Given task A:
Using the cluster storage excerpt, answer each question below. Place each question on its own line.
(i) Which subsystem controls all I/O to physical devices?
(ii) How is the CD-ROM File System (CDFS) supported in a cluster?
(iii) What does the excerpt say about remote access and failover for the Memory File System (MFS)?
Given task B: Retype the cluster storage excerpt between "Worldwide ID (Section" and "File System (AdvFS).", inclusive.

Source passage:
______________________________
This chapter discusses the following topics:
Supported file systems (Section 2.1)
Cluster File System (CFS) (Section 2.2)
Device request dispatcher (Section 2.3)
CFS and device request dispatcher FAQ (Section 2.4)
Context-dependent symbolic links (CDSLs) (Section 2.5)
Device names (Section 2.6)
Worldwide ID (Section 2.7)
Clusters and the Logical Storage Manager (LSM) (Section 2.8)
To begin to understand how storage software works in a cluster,
examine
Figure 2-1.
This figure
shows a high-level view of storage software layering in a
cluster.
Note that the device request dispatcher controls all I/O to
physical devices; all cluster I/O passes through this subsystem.
Also
note that CFS layers on top of existing file systems such as the
Advanced File System (AdvFS).
Figure 2-1: Storage Software Layering in a Cluster
Table 2-1
summarizes supported file systems.
Table 2-1: File Systems Supported in a Cluster
| Type | How Supported | Failure Characteristics |
| Advanced File System (AdvFS) | Read/write | A file domain is served by a member selected on the basis of its connectivity to the storage containing the file system. Upon member failure, CFS selects a new server for the domain. Upon path failure, CFS uses an alternate device request dispatcher path to the storage. |
| CD-ROM File System (CDFS) | Read-only | A CD-ROM device is served for read-only access by the member that is directly connected to the device. Because TruCluster Server does not support CD-ROM devices on a shared bus, a CD-ROM device becomes inaccessible to the cluster when the member to which it is locally connected fails, even if it is being served by another member. The device becomes accessible again when the member that failed rejoins the cluster. |
| DVD-ROM File System (DVDFS) | Read-only | A DVD-ROM device is served for read-only access by the member that is directly connected to the device. Because TruCluster Server does not support DVD-ROM devices on a shared bus, a DVD-ROM device becomes inaccessible to the cluster when the member to which it is locally connected fails, even if it is being served by another member. The device becomes accessible again when the member that failed rejoins the cluster. |
| File-on-File Mounting (FFM) file system | Read/write (local use) | Can be mounted and accessed only on the local member. |
| Memory File System (MFS) | Read/write (local use) | A cluster member can mount an MFS file system read-only or read/write. The file system is accessible only by that member. There is no remote access; there is no failover. |
| Named pipes | Read/write (local use) | Reader and writer must be on the same member. |
| Network File System (NFS) server | Read/write | External clients use the
default cluster alias, or an alias listed in
/etc/exports.aliases, as the host name when
mounting file systems NFS-exported by the cluster.
File system
failover
and recovery is transparent to external NFS
clients. |
| NFS client | Read/write | A cluster member can mount an NFS
file system whose server is outside the cluster.
______________________________
Dataset:
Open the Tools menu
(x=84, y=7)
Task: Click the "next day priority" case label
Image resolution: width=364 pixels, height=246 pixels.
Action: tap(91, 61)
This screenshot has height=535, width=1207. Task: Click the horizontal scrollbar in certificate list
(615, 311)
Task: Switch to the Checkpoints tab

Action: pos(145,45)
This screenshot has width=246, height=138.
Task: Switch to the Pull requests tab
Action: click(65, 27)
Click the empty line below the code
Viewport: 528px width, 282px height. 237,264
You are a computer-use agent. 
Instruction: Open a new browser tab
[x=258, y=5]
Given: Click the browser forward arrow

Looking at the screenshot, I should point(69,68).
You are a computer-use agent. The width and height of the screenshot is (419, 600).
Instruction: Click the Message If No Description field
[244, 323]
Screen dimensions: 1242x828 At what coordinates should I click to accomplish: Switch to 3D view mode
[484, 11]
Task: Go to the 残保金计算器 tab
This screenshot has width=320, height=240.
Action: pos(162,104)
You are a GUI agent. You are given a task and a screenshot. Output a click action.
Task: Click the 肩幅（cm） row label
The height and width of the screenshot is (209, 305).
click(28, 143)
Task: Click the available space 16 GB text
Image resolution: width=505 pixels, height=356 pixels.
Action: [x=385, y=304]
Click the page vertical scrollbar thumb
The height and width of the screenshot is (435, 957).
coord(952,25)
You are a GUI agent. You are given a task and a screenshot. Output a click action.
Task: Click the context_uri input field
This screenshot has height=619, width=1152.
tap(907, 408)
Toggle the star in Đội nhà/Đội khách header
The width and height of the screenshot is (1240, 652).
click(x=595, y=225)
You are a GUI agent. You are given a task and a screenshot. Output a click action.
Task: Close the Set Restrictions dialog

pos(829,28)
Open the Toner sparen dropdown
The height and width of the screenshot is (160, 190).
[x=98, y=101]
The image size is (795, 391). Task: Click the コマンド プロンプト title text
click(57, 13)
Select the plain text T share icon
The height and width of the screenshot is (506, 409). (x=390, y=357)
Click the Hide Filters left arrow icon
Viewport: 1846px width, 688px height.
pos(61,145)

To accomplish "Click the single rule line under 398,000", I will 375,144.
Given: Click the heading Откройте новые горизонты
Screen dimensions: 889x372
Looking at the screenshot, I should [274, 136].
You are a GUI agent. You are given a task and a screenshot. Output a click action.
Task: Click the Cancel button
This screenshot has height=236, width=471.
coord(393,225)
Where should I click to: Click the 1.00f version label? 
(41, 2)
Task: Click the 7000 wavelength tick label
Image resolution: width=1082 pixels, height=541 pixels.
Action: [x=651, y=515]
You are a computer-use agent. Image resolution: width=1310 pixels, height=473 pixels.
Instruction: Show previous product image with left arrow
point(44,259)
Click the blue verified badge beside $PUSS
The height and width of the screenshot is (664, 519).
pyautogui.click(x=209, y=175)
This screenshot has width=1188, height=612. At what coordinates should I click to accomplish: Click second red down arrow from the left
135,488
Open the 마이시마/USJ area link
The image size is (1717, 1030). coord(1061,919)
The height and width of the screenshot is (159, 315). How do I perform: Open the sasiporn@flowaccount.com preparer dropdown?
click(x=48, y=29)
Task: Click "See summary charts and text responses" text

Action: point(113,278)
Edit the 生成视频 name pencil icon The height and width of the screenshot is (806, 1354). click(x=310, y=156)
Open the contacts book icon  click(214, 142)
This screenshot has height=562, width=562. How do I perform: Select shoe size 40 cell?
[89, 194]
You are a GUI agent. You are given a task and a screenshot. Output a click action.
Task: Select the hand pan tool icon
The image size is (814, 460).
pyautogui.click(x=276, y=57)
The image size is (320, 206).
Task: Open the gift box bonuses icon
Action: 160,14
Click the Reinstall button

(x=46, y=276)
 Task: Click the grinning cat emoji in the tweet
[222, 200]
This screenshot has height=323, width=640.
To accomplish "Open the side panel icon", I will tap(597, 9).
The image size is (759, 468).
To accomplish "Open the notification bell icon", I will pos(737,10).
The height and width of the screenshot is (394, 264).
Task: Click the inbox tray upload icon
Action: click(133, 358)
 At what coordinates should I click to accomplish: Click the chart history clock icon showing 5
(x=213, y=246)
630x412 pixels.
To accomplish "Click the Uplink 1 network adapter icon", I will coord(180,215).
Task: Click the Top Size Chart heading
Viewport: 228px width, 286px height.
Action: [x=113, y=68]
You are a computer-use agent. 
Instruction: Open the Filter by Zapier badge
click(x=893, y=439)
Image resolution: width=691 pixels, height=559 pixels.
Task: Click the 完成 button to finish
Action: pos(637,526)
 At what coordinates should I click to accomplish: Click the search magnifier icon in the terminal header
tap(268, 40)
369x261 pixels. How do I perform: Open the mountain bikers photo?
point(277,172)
______________________________
Task answer A:
(i) The device request dispatcher.
(ii) Read-only.
(iii) There is no remote access; there is no failover.

Task answer B:
Worldwide ID (Section 2.7)
Clusters and the Logical Storage Manager (LSM) (Section 2.8)
To begin to understand how storage software works in a cluster,
examine
Figure 2-1.
This figure
shows a high-level view of storage software layering in a
cluster.
Note that the device request dispatcher controls all I/O to
physical devices; all cluster I/O passes through this subsystem.
Also
note that CFS layers on top of existing file systems such as the
Advanced File System (AdvFS).